INFO: Executing step annFileFromText_20 of pipeline anno_utils: Create an annotation file from fields guessed from input file
INFO: Running "echo '[linked fields]' > kg_sum_geno.ann; echo '*=knownGene_name' >> kg_sum_geno.ann; echo '' >> kg_sum_geno.ann; echo '[data sources]' >> kg_sum_geno.ann; echo 'description=Field annotation database created by pipeline annFileFromText (in anno_utils.pipeline) from text file kg.count' >> kg_sum_geno.ann; echo 'anno_type=field' >> kg_sum_geno.ann; echo 'header=1' >> kg_sum_geno.ann; echo 'source_url=kg.count' >> kg_sum_geno.ann; echo 'source_type=txt' >> kg_sum_geno.ann;"
INFO: Output redirected to kg_sum_geno.ann.out_69301 and kg_sum_geno.ann.err_69301 and will be saved to kg_sum_geno.ann.exe_info after completion of command.
INFO: Command "echo '[linked fields]' > kg_sum_geno.ann; echo '*=knownGene_name' >> kg_sum_geno.ann; echo '' >> kg_sum_geno.ann; echo '[data sources]' >> kg_sum_geno.ann; echo 'description=Field annotation database created by pipeline annFileFromText (in anno_utils.pipeline) from text file kg.count' >> kg_sum_geno.ann; echo 'anno_type=field' >> kg_sum_geno.ann; echo 'header=1' >> kg_sum_geno.ann; echo 'source_url=kg.count' >> kg_sum_geno.ann; echo 'source_type=txt' >> kg_sum_geno.ann;" completed successfully in 00:00:11
INFO: Running "cat cache/kg.count.fields >> kg_sum_geno.ann"
INFO: Command "cat cache/kg.count.fields >> kg_sum_geno.ann" completed successfully in 00:00:12

The .ann file created looks like

% cat kg_sum_geno.ann   

[linked fields]
*=knownGene_name

[data sources]
description=Field annotation database created by pipeline annFileFromText (in anno_utils.pipeline) from text file kg.count
anno_type=field
header=1
source_url=kg.count
source_type=txt
delimiter="\t"

[knownGene_name]
index=1
type=VARCHAR(10)

[sum_variant_num]
index=2
type=INT

And you can use it to create an annotation database from kg.count and link it to the project

% vtools use kg_sum_geno.ann --linked_by knownGene.name  

INFO: Importing database kg_sum_geno from source files ['kg.count']
INFO: Importing annotation data from kg.count
kg.count: 100% [========================================================] 61,214 32.3K/s in 00:00:01
INFO: 61224 records are handled, 0 ignored.
INFO: Using annotation DB kg_sum_geno in project Arun.
INFO: Field annotation database created by pipeline annFileFromText (in anno_utils.pipeline) from text file kg.count
INFO: 61223 out of 80922 knowngene.name are annotated through annotation database kg_sum_geno

You can then use the sum_variant_num field from the kg_sum_geno database to filter variants:

% vtools select kg 'kg_sum_geno.sum_variant_num = 1' -t rare_variants  

Running: 10,468 696.0/s in 00:00:15
INFO: 2717 variants selected.

Compared to the number of singletons in the project, the above command identified a lot less variants.

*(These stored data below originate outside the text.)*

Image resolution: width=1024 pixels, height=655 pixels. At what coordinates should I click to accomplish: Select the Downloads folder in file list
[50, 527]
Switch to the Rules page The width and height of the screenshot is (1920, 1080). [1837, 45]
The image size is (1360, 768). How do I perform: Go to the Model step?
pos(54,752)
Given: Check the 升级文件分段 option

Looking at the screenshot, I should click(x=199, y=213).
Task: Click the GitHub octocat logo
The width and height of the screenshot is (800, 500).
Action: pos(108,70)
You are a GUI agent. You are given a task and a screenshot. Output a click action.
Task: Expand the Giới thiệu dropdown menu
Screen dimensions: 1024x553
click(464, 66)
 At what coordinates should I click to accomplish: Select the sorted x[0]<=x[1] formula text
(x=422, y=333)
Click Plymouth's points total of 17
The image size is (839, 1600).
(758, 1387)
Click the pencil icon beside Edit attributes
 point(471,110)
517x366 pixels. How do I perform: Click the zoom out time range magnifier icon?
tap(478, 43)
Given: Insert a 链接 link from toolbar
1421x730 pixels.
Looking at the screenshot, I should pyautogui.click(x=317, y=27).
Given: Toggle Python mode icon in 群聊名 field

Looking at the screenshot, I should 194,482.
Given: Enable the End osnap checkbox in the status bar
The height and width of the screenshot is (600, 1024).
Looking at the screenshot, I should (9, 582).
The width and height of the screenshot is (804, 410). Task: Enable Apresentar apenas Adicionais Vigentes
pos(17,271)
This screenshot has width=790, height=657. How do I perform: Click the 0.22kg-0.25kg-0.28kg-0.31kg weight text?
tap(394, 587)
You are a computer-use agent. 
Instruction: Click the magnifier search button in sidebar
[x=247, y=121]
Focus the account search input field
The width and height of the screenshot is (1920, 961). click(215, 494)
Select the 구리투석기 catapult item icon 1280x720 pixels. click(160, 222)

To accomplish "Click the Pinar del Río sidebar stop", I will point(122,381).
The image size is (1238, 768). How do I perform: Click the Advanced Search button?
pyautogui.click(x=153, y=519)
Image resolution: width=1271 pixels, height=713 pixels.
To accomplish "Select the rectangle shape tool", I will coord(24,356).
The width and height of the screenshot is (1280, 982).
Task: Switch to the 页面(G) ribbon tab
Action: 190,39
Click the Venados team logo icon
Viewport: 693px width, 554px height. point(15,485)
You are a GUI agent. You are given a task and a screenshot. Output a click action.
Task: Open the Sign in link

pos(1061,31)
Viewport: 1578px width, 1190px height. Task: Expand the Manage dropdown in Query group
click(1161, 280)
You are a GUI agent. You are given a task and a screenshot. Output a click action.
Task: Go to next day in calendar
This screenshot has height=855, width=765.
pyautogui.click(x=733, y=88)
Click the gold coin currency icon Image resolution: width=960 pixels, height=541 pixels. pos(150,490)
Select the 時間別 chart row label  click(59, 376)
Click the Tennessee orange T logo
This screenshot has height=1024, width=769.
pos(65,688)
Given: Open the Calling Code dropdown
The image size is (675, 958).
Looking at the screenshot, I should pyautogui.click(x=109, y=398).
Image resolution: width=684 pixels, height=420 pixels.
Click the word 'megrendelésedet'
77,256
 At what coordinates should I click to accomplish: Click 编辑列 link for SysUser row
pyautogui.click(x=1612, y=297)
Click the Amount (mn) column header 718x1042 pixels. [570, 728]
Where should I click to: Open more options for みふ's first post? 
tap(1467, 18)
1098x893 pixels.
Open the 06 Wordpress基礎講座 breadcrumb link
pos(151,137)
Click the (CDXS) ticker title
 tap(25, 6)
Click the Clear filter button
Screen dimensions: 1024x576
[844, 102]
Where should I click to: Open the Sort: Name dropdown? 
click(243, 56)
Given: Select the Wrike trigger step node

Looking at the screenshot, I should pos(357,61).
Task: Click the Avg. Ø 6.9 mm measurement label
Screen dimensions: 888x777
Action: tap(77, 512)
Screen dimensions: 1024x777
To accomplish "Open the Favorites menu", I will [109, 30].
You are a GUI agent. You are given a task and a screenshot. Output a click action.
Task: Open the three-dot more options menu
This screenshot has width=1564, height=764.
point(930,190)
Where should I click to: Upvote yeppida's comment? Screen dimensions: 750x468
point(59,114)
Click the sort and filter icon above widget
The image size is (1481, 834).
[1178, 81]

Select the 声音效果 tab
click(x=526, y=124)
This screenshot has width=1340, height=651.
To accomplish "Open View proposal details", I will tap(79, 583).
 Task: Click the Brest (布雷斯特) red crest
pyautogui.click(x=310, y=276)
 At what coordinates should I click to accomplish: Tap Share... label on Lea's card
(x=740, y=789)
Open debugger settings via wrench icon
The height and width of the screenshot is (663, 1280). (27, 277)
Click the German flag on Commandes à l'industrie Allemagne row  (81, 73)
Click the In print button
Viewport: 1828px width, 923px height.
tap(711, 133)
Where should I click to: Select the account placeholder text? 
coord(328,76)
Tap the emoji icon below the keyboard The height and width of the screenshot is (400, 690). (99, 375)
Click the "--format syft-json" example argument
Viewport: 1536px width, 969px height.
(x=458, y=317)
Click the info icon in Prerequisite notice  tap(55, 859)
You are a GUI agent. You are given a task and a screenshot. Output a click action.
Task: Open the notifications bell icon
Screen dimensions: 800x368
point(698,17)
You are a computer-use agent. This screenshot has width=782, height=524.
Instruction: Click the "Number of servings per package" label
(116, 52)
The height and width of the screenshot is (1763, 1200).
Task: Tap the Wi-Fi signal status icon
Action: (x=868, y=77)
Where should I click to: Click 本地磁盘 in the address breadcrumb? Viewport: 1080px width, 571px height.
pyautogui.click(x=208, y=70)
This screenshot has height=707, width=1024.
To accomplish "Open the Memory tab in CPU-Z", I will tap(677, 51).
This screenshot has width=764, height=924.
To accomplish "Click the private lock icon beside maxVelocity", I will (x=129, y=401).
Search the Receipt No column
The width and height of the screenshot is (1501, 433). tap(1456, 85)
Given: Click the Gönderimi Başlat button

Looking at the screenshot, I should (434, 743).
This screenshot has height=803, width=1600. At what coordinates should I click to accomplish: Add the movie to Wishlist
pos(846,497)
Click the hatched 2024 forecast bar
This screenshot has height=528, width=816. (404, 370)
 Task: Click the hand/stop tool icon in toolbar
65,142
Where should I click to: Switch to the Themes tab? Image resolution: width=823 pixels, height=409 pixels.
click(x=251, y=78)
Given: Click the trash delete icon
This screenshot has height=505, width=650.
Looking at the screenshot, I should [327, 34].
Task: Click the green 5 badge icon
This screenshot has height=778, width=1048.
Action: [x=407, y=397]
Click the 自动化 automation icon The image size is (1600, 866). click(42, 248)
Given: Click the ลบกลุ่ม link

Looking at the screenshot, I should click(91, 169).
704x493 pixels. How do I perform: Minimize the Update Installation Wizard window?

% vtools select kg 'variant.num=1' -c

Counting variants: 973 346.9/s in 00:00:02
627489

Using vtools select with condition kg_sum_geno.sum_variant_num = 1 will include variants that appear in more than one gene but has count 1 in one of them. It is better to use vtools exclude and condition kg_sum_geno.sum_variant_num > 1 to find out variants that appear in only one gene once.